Throughout her employment Brown would practice her art. While undertaking training courses as well as working with Māori groups as an itinerant art advisor, Brown learned from prestigious weavers from around the country including Raukura Erana Gillies, Marewa McConnell, Ngaropi White and Miriana Taylor. She lived most of her life in Southbridge, near the Taumutu marae Ngāti Moki. Brown dedicated time to the marae and was described as a kaumātua. Brown influenced the decoration of the new marae buildings with a mixture of traditional and modern elements.

Brown says of what she learnt in her life:I know how lucky I am. The knowledge that I have had passed on to me is not mine. I am the kaitiaki (guardian) for it and have the responsibility to pass it on.

==Art==
Brown is regarded as belonging to the Māori modernism movement. She was not only a master weaver but was also a ceramicist and combined those two disciplines to produce some of her works. Brown also illustrated several books and school journals. Pieces created by Brown are held in the University of Canterbury Art Collection. Part of her artistic work was leading teams of weavers to produce artwork for marae including her home marae Ngāti Moki.

== Netball ==
For many years Brown was the coach of the Canterbury region's netball team and coached Canterbury to 9 A-grade national titles up to 1983.

==Positions held ==
Brown was a founding member of Te Roopu Raranga Whatu o Aotearoa. Brown was the chairperson of her marae Ngati Moki at Taumutu as well as a member of the Ngāi Tahu tribal council (Te Runanga o Ngai Tahu). In 1987 Brown became a Justice of the Peace.

==Honours and awards==
In 1995 Brown was awarded the Queen's Service Medal for Public Services. In 2000 she was awarded the Ngā Tohu ā Tā Kingi Ihaka (Sir Kingi Ihaka Award) in recognition of her lifetime contribution to Māori arts.

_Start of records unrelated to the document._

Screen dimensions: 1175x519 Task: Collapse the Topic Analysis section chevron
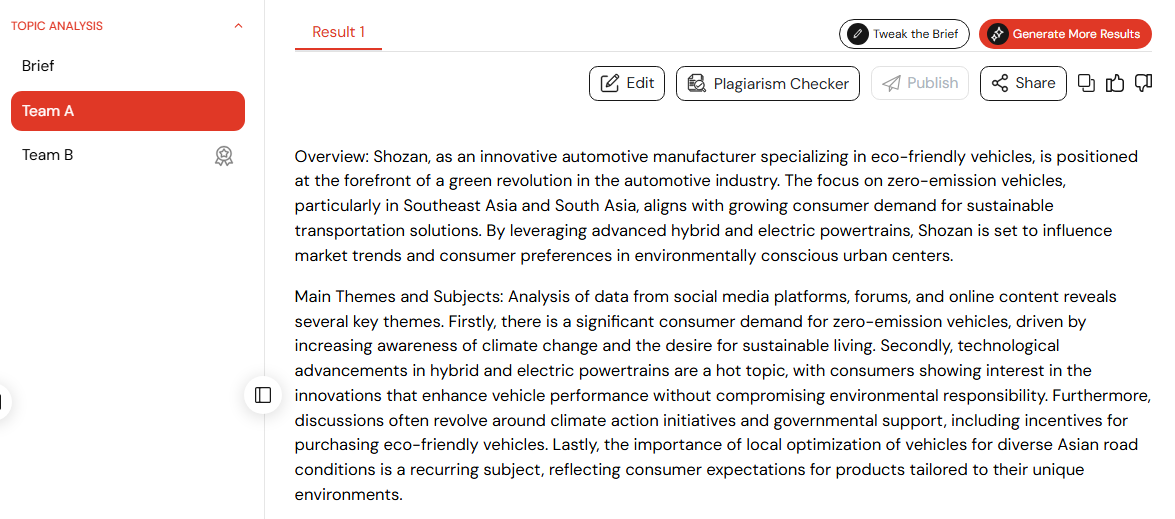point(238,26)
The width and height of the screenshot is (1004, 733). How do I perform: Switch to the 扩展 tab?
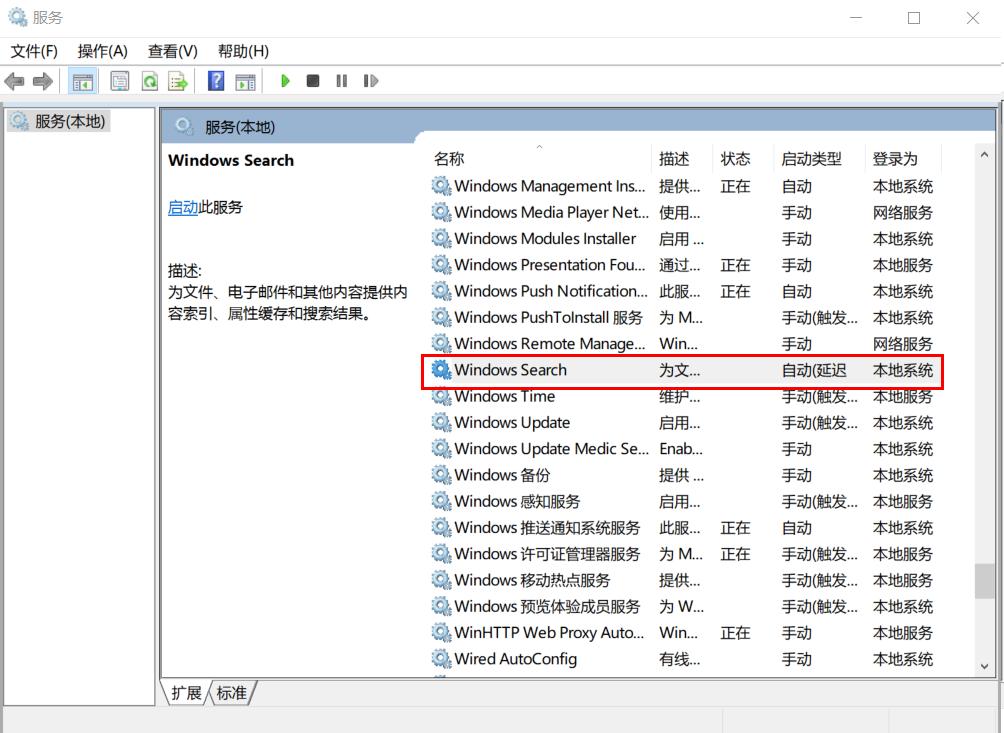[x=185, y=693]
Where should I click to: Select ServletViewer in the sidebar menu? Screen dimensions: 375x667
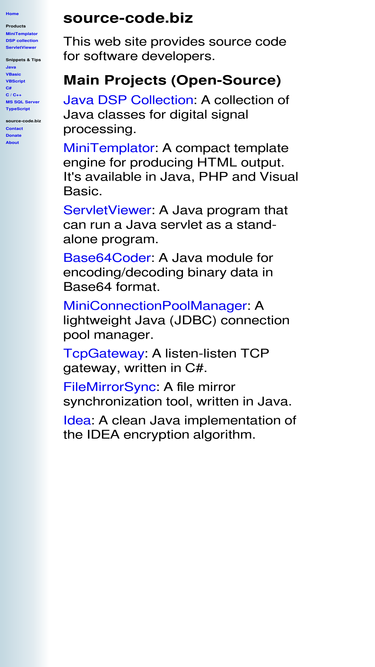point(21,47)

In 2005 after her death a community artwork was created by people who had been influenced by her each making a ceramic pātiki (flounder). This piece is named Moeka o te Pâtiki Mohoao (Sleeping Ground of the Flounder) and has over 100 individual pieces.

==Exhibitions==

- 1966 Maori Culture and the Contemporary Scene Canterbury Art Gallery.
- 1986 Karanga Karanga Wellington City Art Gallery, the Fisher Gallery in Pakuranga, Auckland, and the Gisborne Museum.
- 1994 Aoraki/Hikurangi Canterbury Art Gallery.
- 2003 Te Puawai o Ngai Tahu Canterbury Art Gallery.
- 2004 Toi Māori: The Eternal Thread — Te Aho Mutunga Kore Pātaka Museum, and touring internationally for three years.
- 2020 Te Wheke Pathways Across Oceania Canterbury Art Gallery.